Friday, December 03, 2010

Fiscal Evil

I'd like to relate to you two quick stories which will inform the story that is my ceaseless distrust and antagonism of most major institutions. The first is relatively simple and has to do with why I am no longer a patron of chase bank.

It starts with the fact that I was never voluntarily a patron of chase bank. I was a patron of Washington Mutual, a local bank, which was then devoured by the chase financial Goliath. At first this consisted mostly of a logo change, but after they were done changing all of the decor at all of the numerous WaMu locations they began to annoy me with an unceasing barrage of what is best described as bullshit. They called it offers and prizes and deals and contests and interesting new ways for them to take more money from me, but I'm familiar with the workings of capitalism, and know that if they were investing this much money into getting me to do something then it must be because they think profit will result from it. This on its own isn't a bad thing but if you zoom out one more level you'll see that the origin of what they're calling profit is what I know as "the means by which I continue to feed and house myself."

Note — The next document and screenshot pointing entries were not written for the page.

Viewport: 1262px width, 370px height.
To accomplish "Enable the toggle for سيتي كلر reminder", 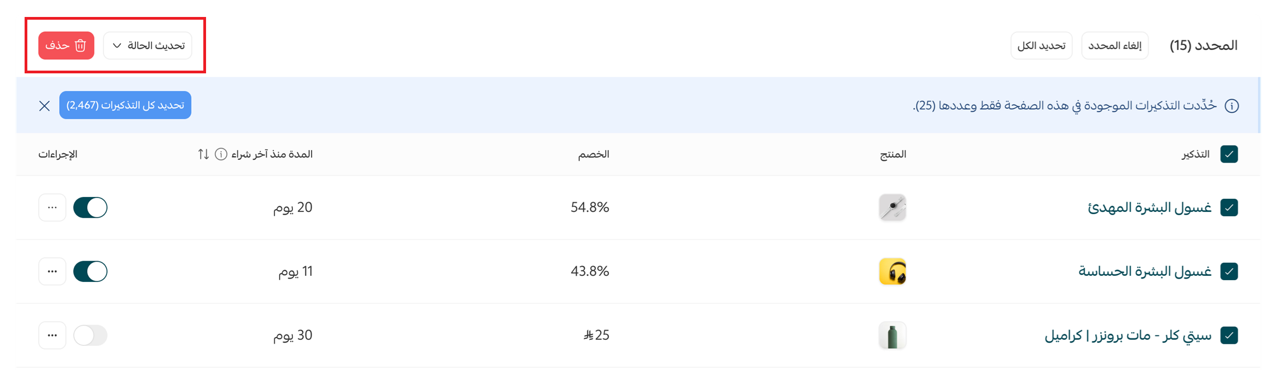I will click(x=90, y=335).
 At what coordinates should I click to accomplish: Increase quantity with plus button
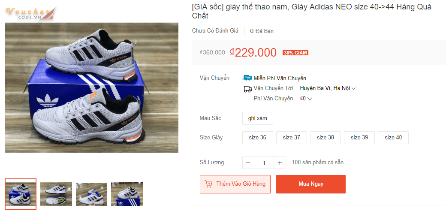pyautogui.click(x=280, y=163)
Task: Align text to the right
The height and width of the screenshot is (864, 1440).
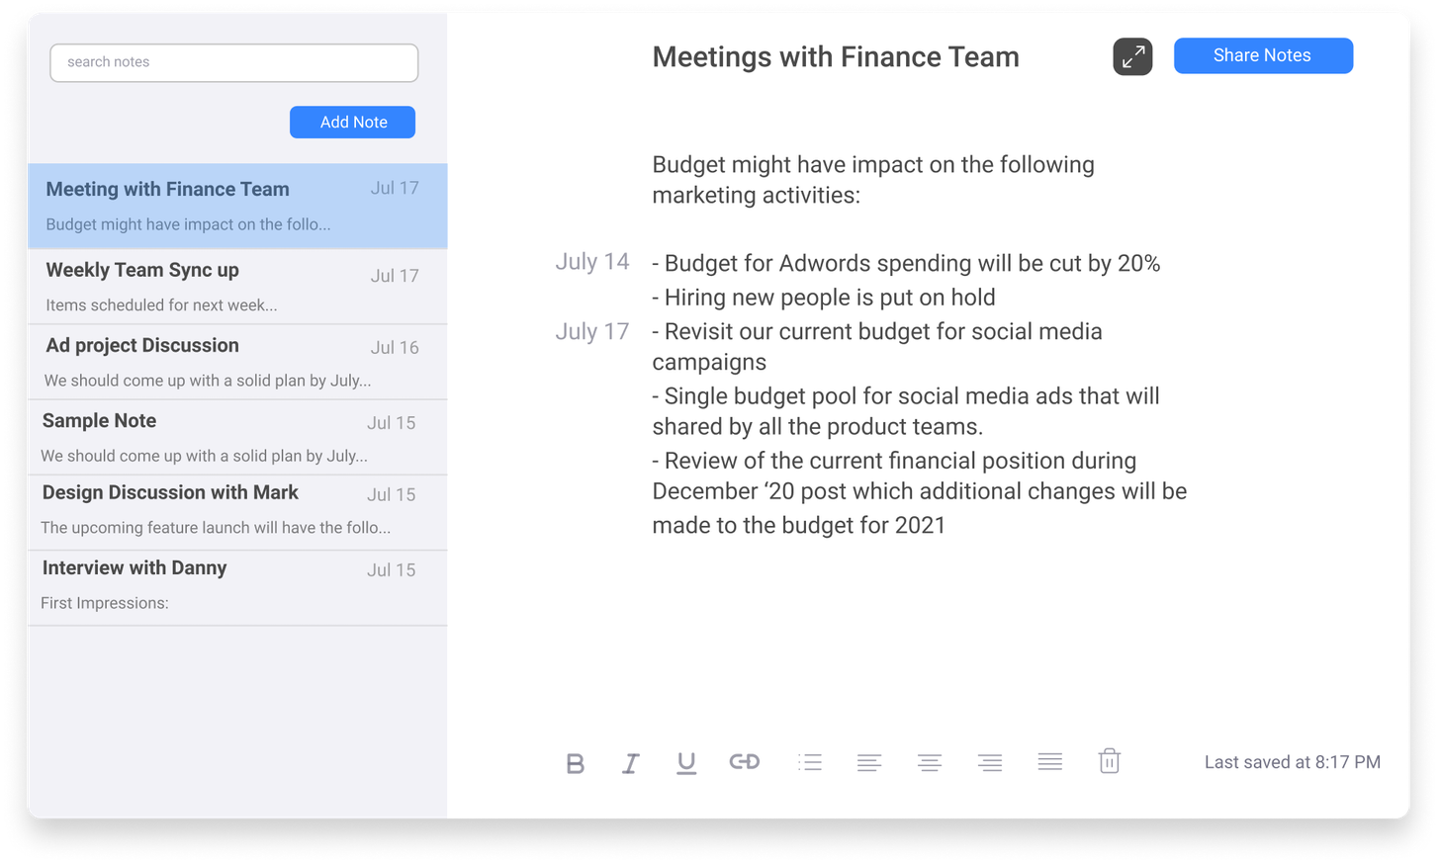Action: (989, 762)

The last such act of fiscal terror I received from chase came when I was woken up by a chase telemarketer to inform me that I owed them fifty dollars. I was a bit surprised by this because a full three weeks before this call I had cancelled my chase account entirely. As it turns out they were assessing automatic charge from netflix to the card of the account that I had cancelled. This then lead to a forty dollar over draft charge. I found this last bit particularly surprising because chase had attempted to get me to consent to overdraft charges with all of the kindness and patience you expect from a hyena tearing flesh and marrow from the corpse of a Gazelle. I had, in fact, told them that I did not consent to overdraft charges five times. Two of these were during unsolicited phone calls, two of them were via mail and one of them was in person where the subject was brought up three times and I said directly, bluntly, and towards the end with undertones of violence that I have absolutely no interest in that service.

I went to the bank that day, something I try to avoid as chase banks reek of false comfort and over engineered kiosk design. Because the chairs at chase are intentionally uncomfortable, and old negotiating trick, I chose to to stand, or more accurately loom, over the woman while she explained their devilry to me. I think the fact that I went through the effort to menace a completely innocent woman in her mid forties is the only reason I was able to get them to revoke those charges, after which I went through a process of bullying her into actually closing the damn account. I expect to have to deal with even more bullshit from them any day now.

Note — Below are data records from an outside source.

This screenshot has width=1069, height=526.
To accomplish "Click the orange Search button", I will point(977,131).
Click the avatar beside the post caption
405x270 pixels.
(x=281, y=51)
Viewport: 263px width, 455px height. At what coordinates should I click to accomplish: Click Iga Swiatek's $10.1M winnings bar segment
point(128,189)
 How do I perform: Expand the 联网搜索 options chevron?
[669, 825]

The second story, the one that is about to cost me four hundred dollars, goes something like this. When I lived in west Seattle I was a regular attendee of an Allstar Fitness gym. It was a good gym, and when I made the deal I was told that cancelling ahead of the one year contract wouldn't be a problem. This was particularly important because I would be moving to Olympia well before that year expired. In may of that year, right around the time I was moving to Federal Way, I told the person at the front desk that I would need to end my contract. She said that was fine and that it would be handled. I was surprised by the simplicity of it, but she assured me it would be taken care of.

To put it most simply, that bitch lied to me.

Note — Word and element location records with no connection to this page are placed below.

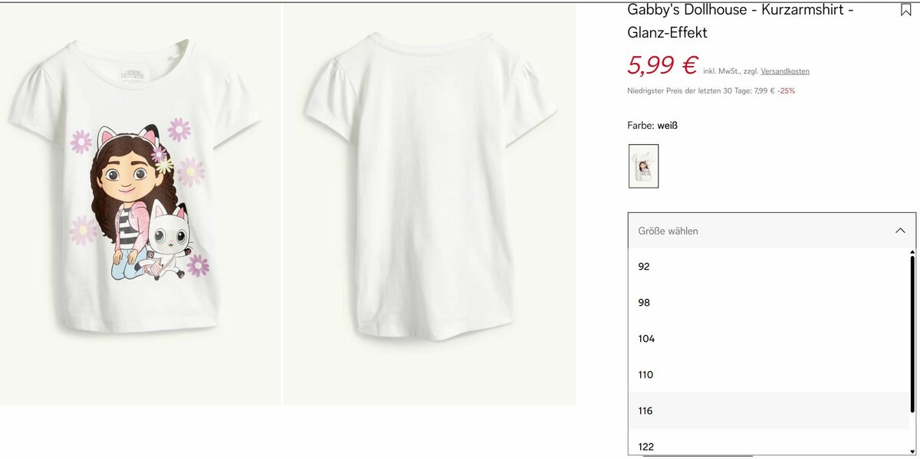Viewport: 920px width, 459px height.
Task: Click the product title Gabby's Dollhouse Kurzarmshirt
Action: point(741,21)
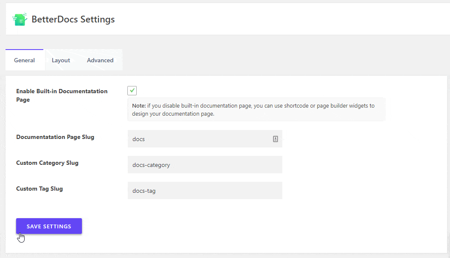Select the General tab

coord(24,60)
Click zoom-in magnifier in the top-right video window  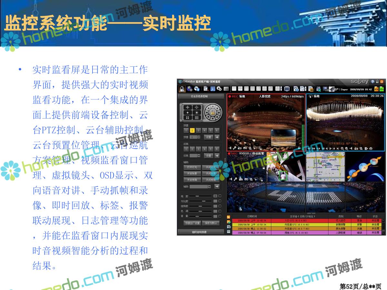pyautogui.click(x=342, y=148)
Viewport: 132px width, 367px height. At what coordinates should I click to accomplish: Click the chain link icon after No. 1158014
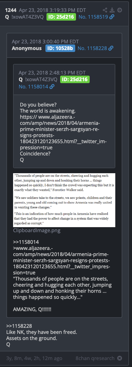click(x=52, y=86)
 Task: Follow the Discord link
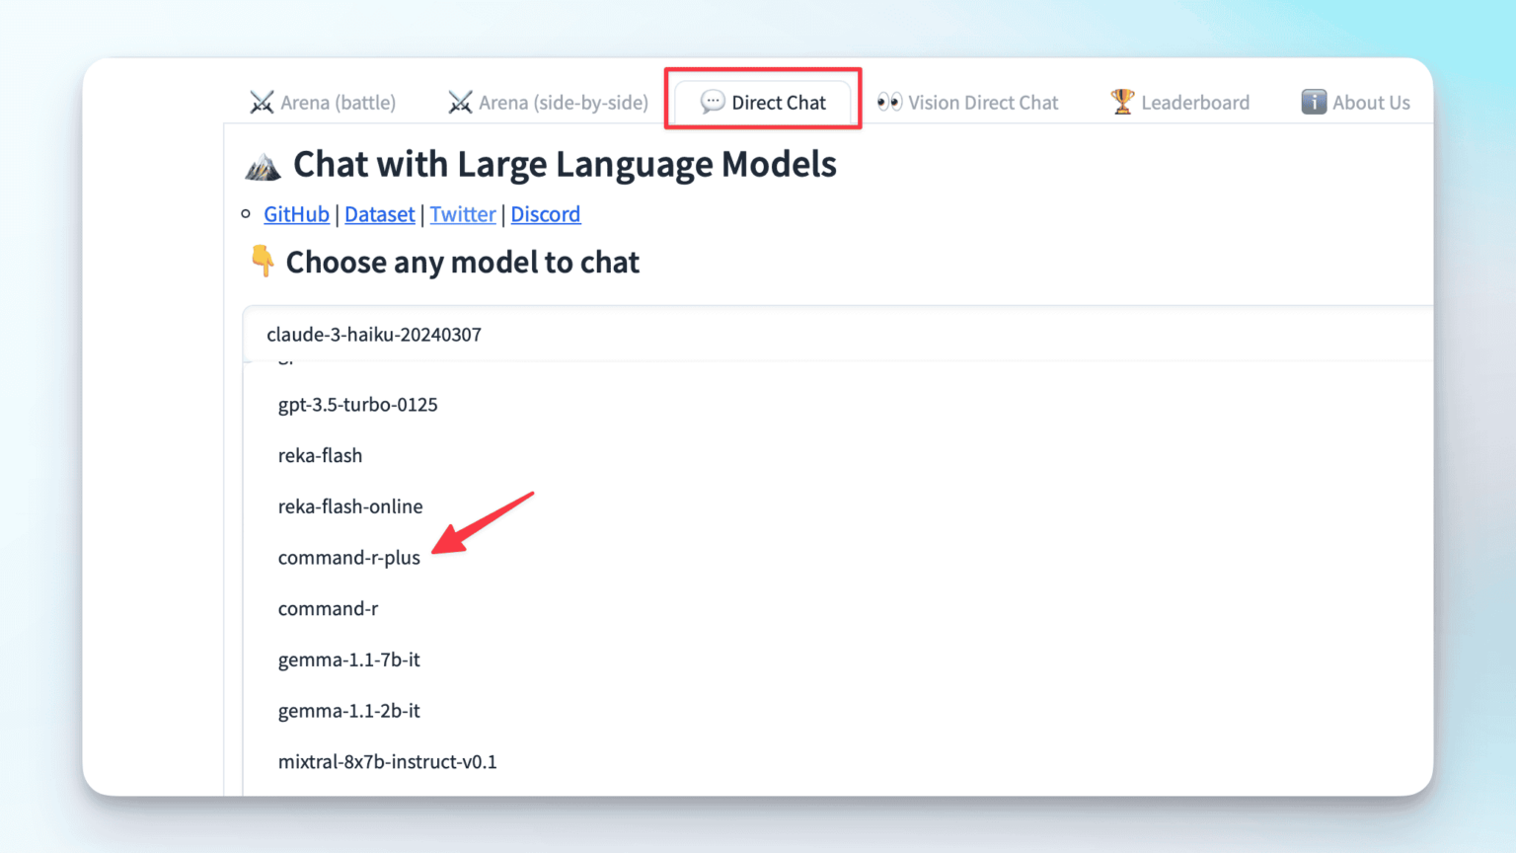pyautogui.click(x=545, y=214)
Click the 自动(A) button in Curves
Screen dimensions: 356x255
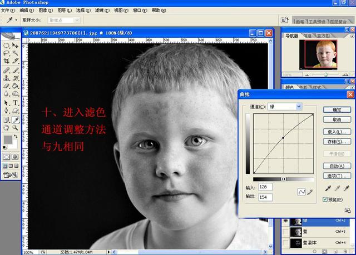pos(337,166)
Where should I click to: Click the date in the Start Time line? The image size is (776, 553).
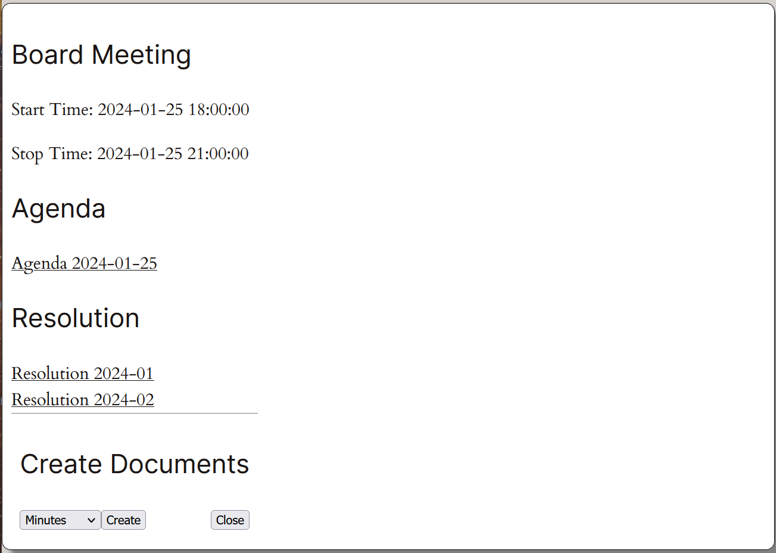click(140, 110)
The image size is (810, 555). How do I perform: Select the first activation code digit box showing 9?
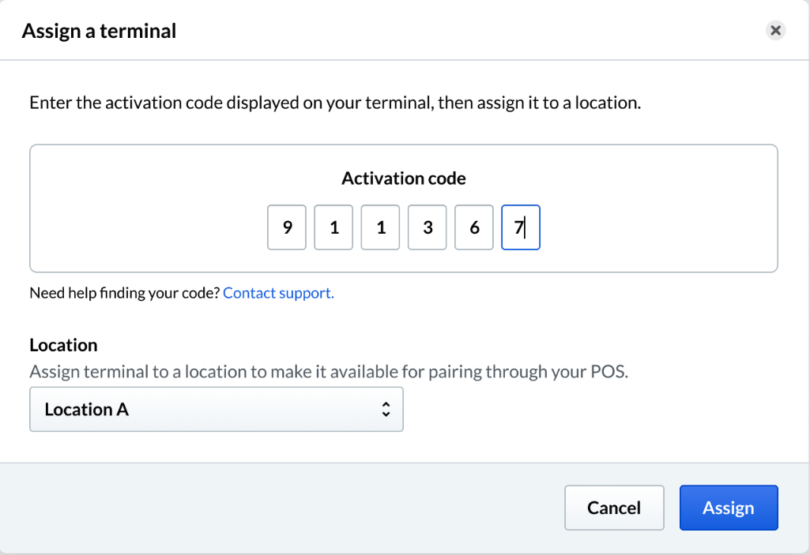click(286, 227)
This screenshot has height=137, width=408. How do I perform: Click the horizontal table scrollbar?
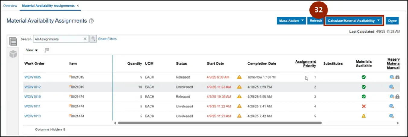[220, 123]
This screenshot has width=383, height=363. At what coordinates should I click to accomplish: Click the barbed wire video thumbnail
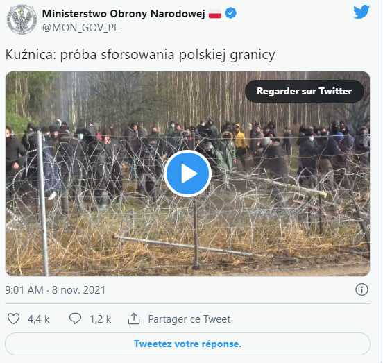187,174
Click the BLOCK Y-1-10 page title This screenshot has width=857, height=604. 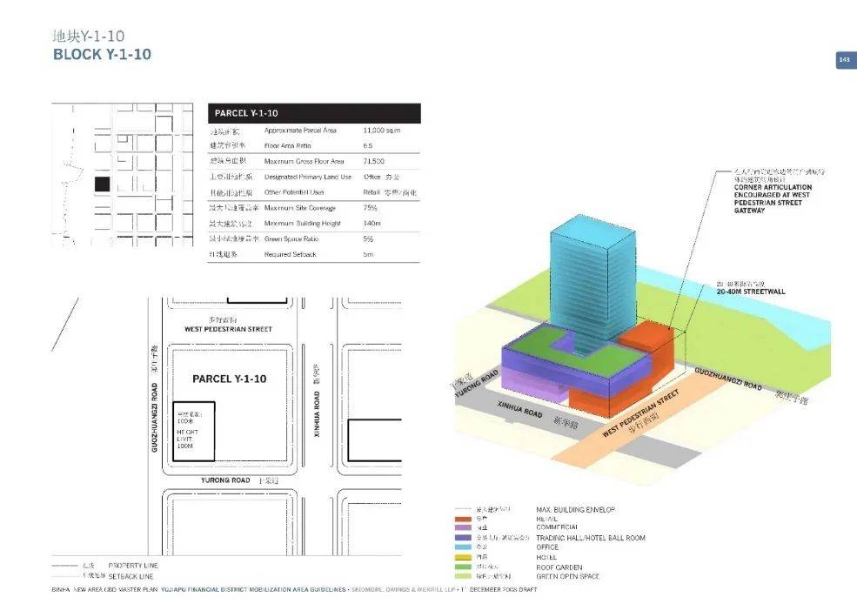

This morning I received a message on my phone threatening legal action and saying something about seven months of delinquency. I returned the call, as I do with most calls which mention state attorney generals and collection through legal channels, and talked with a very tired sounding woman who explained to me just how the aforementioned bitch had lied to me, and what would result from it. This leaves me at an interesting point where I'm right, but I can't prove it, and I don't have the means to fight it. Any means of fighting it would probably cost me even more then I'm paying now. All it means is that my recent financial freedom is going to take a serious hit. Luckily we're at the start of the month, so my finances have the leeway to take said hit, but it still puts another on the long list of reasons I revile most major corporations.